Problem
Pick out every line in the listing below that contains the word "screenshot", and copy each of those lines.

Rows
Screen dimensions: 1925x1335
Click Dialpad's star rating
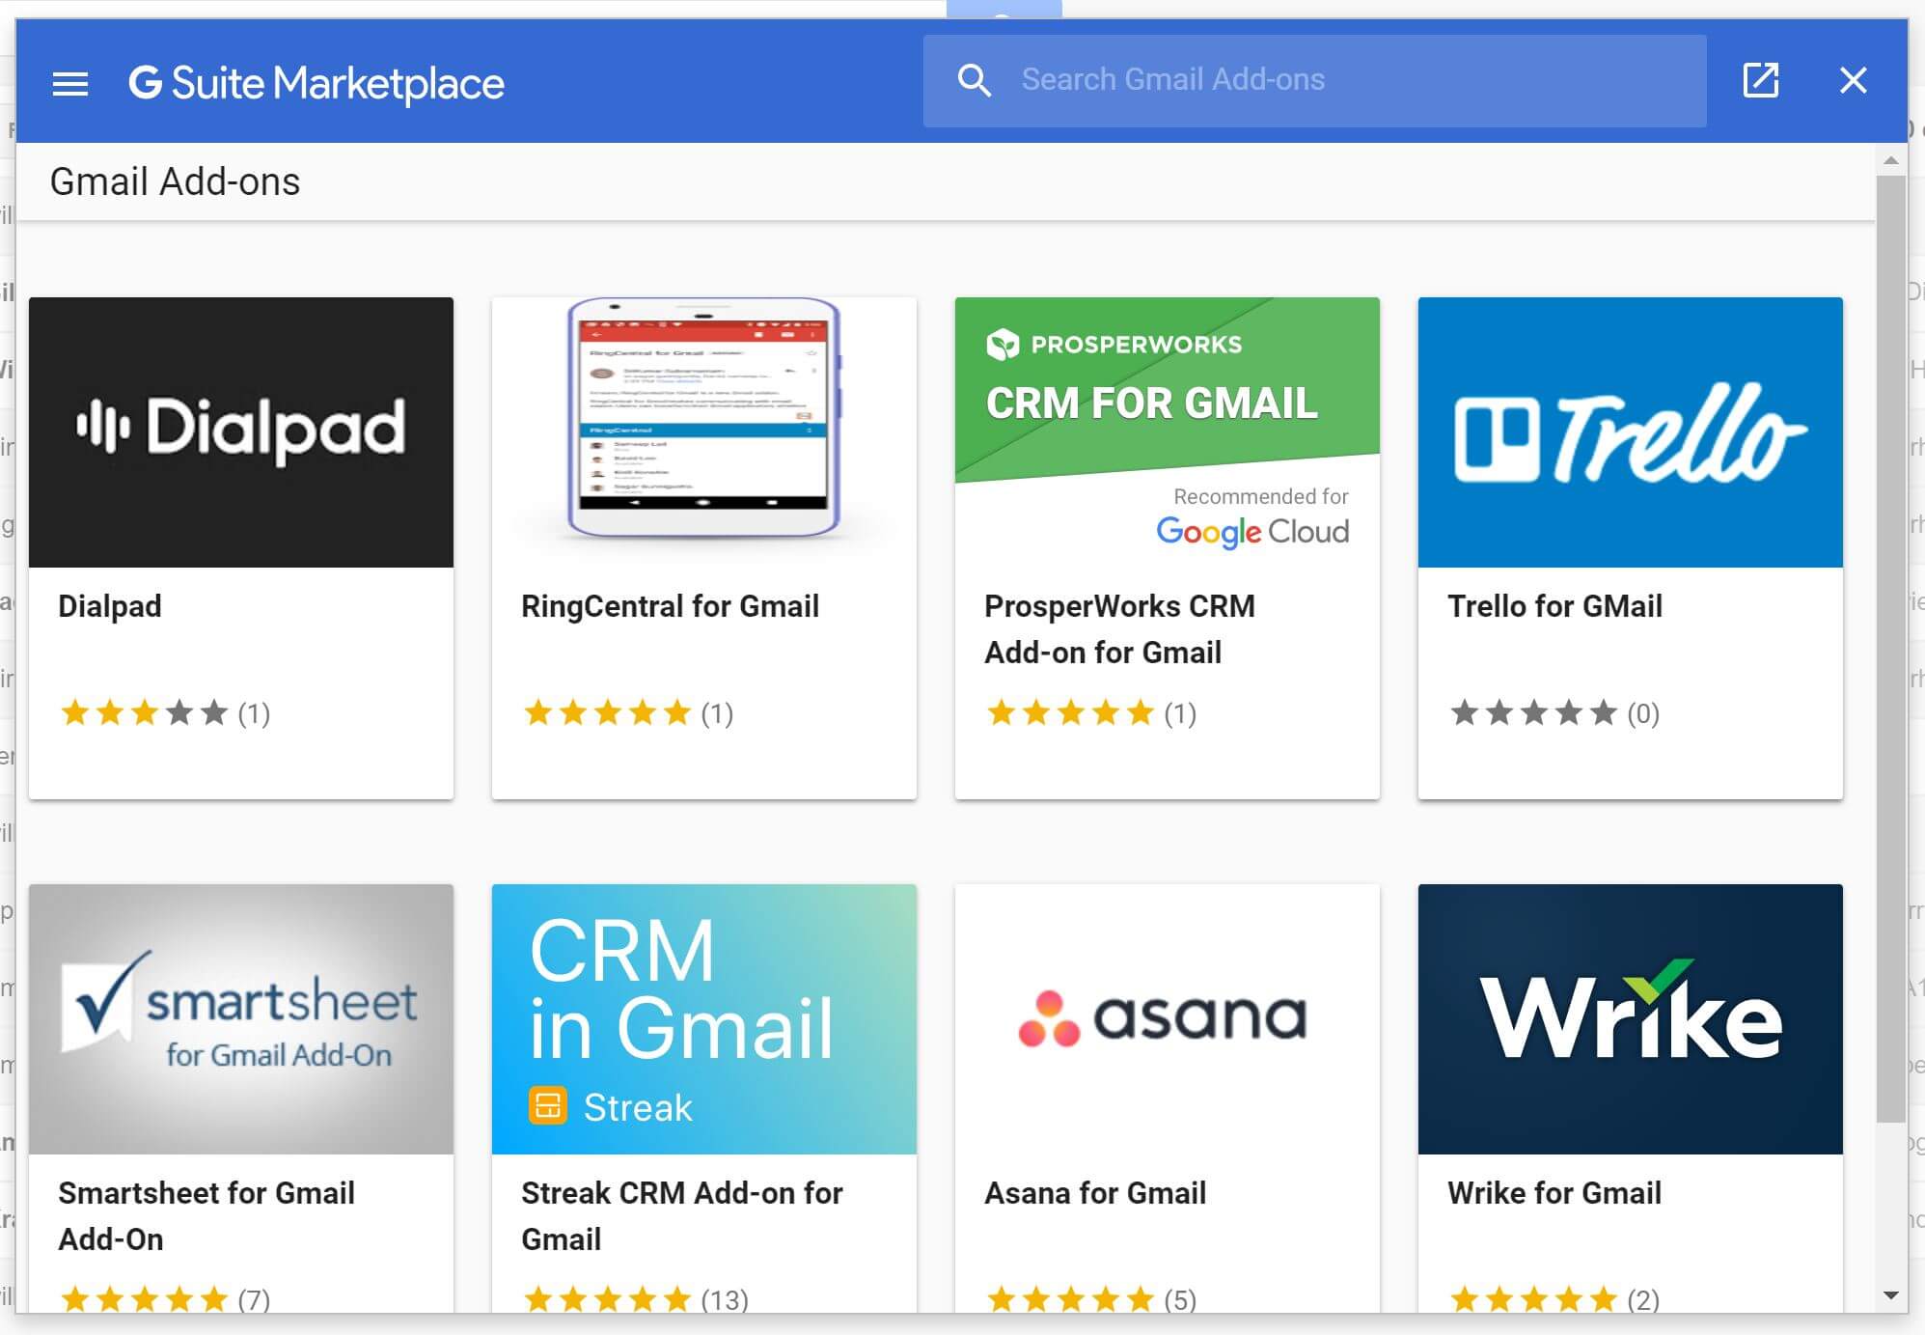145,713

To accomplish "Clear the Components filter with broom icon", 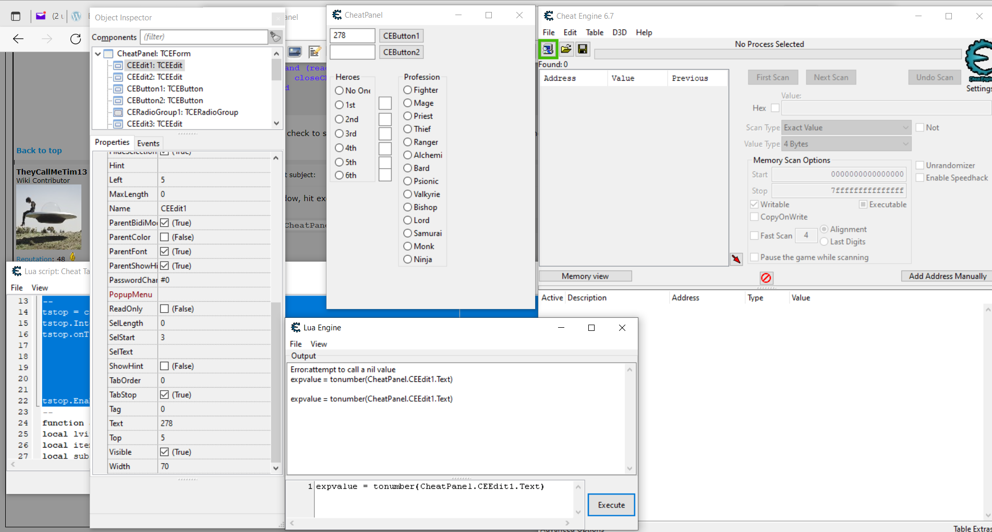I will (275, 37).
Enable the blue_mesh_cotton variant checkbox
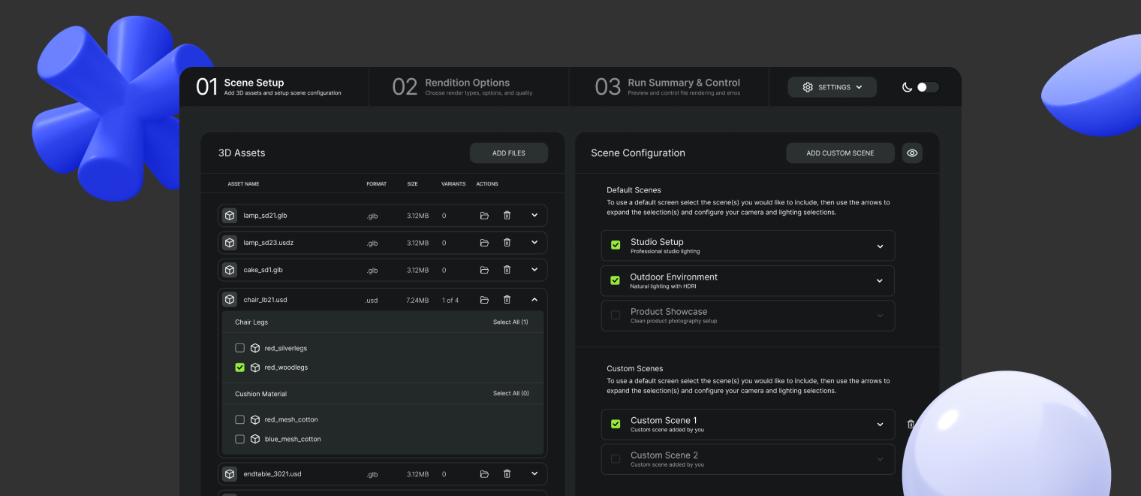 pos(240,439)
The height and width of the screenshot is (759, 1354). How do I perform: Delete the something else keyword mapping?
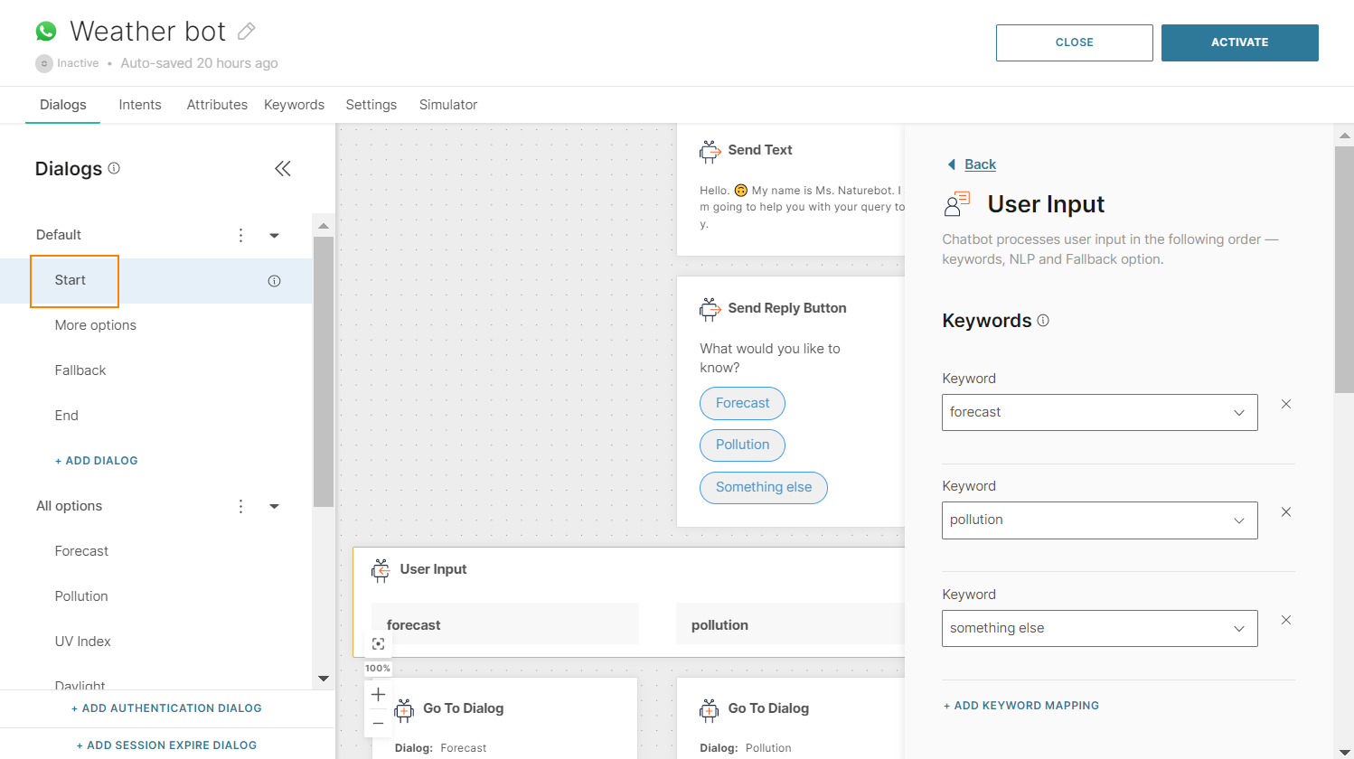point(1285,620)
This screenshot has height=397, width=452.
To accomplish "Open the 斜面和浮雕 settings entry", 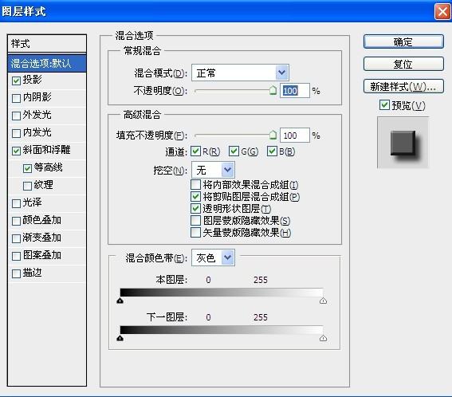I will tap(47, 150).
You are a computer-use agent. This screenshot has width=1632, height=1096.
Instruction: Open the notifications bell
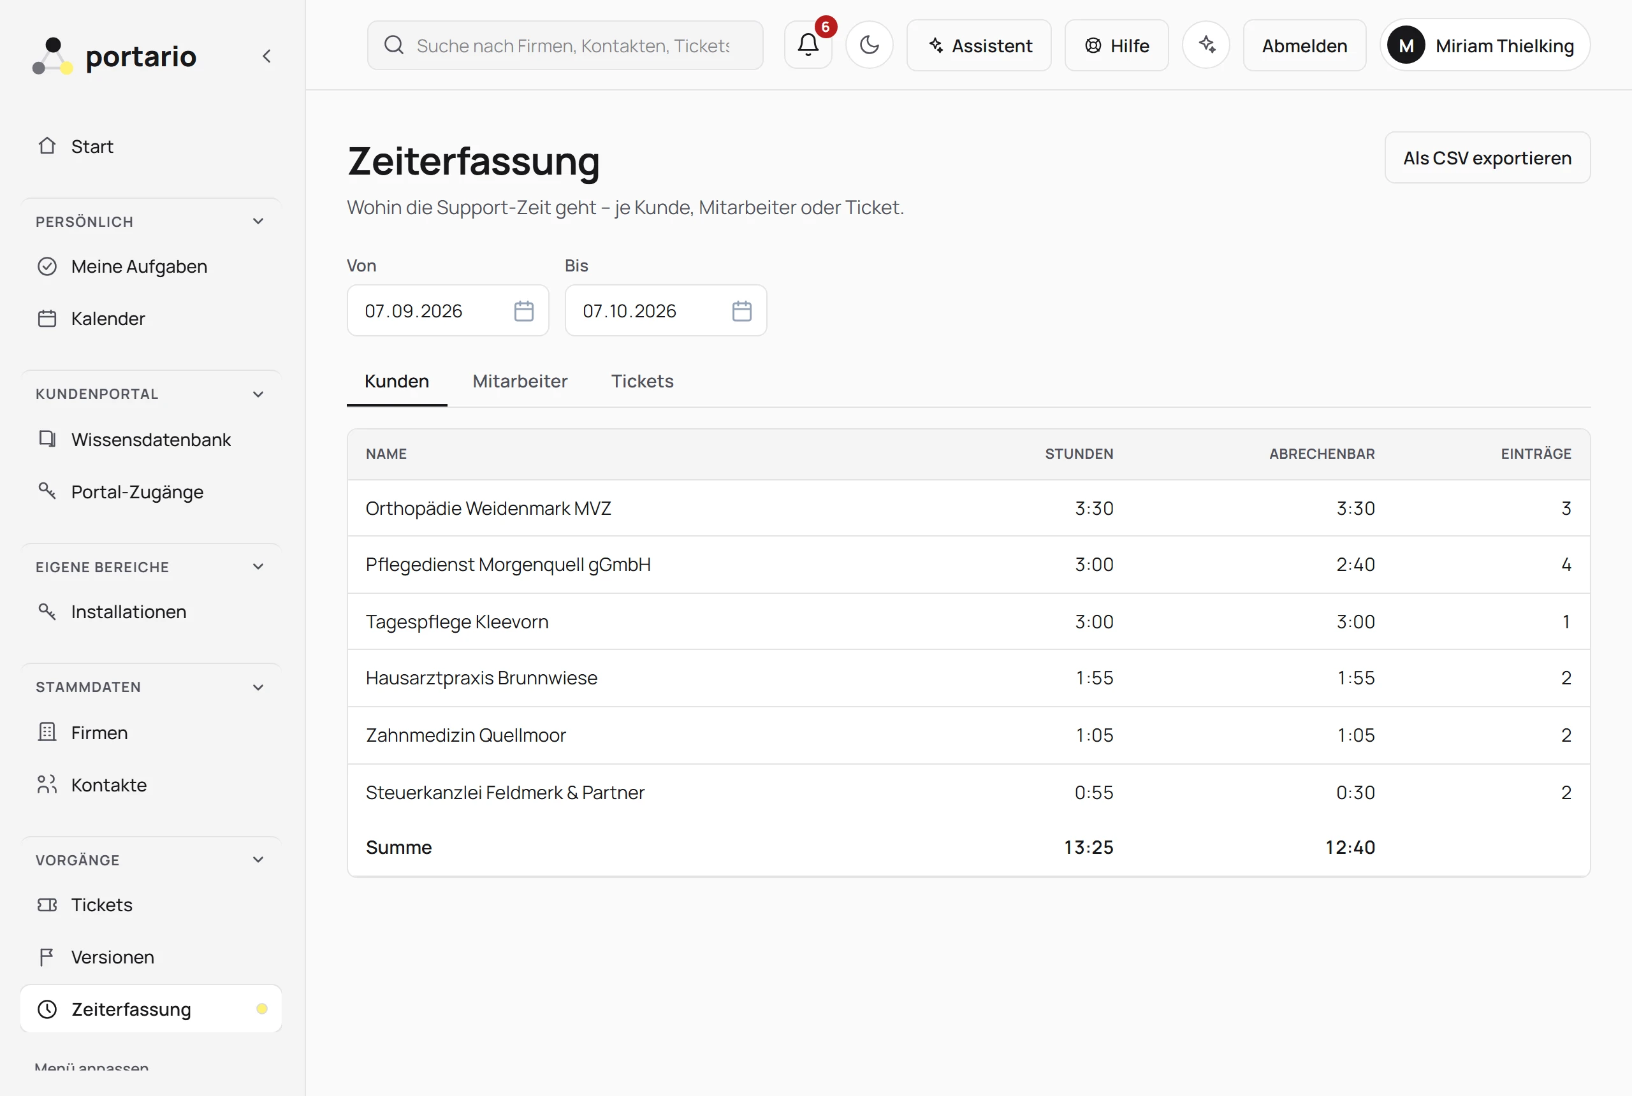point(808,45)
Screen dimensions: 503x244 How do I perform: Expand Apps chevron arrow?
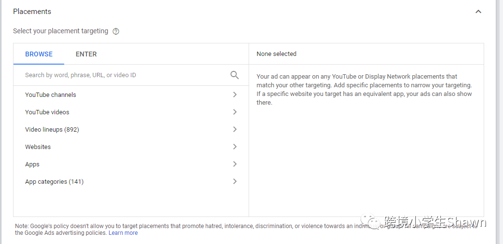[235, 164]
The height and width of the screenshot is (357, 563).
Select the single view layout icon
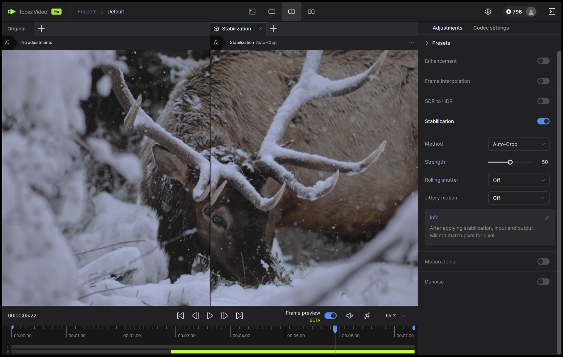point(272,12)
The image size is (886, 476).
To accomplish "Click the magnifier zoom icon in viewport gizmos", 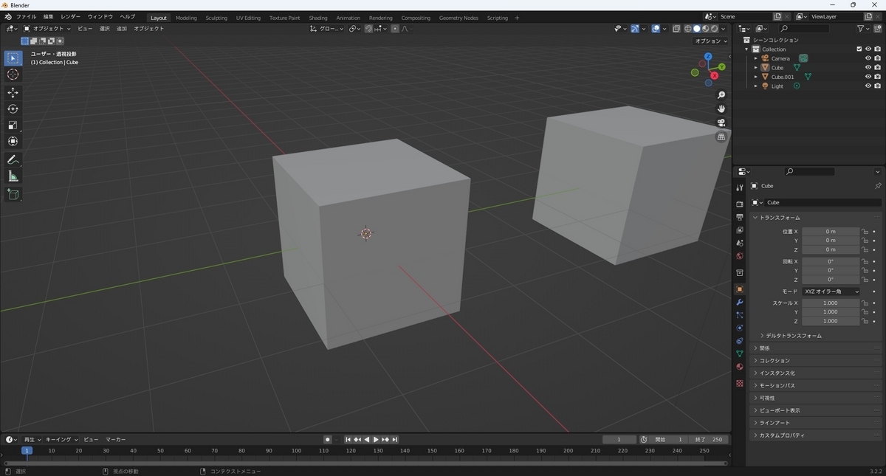I will coord(721,94).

Answer to this exercise
The height and width of the screenshot is (759, 1354). How do I perform: Delete the something else keyword mapping?
This screenshot has height=397, width=452.
You are a computer-use agent. This screenshot has width=1632, height=1096.
The height and width of the screenshot is (357, 563).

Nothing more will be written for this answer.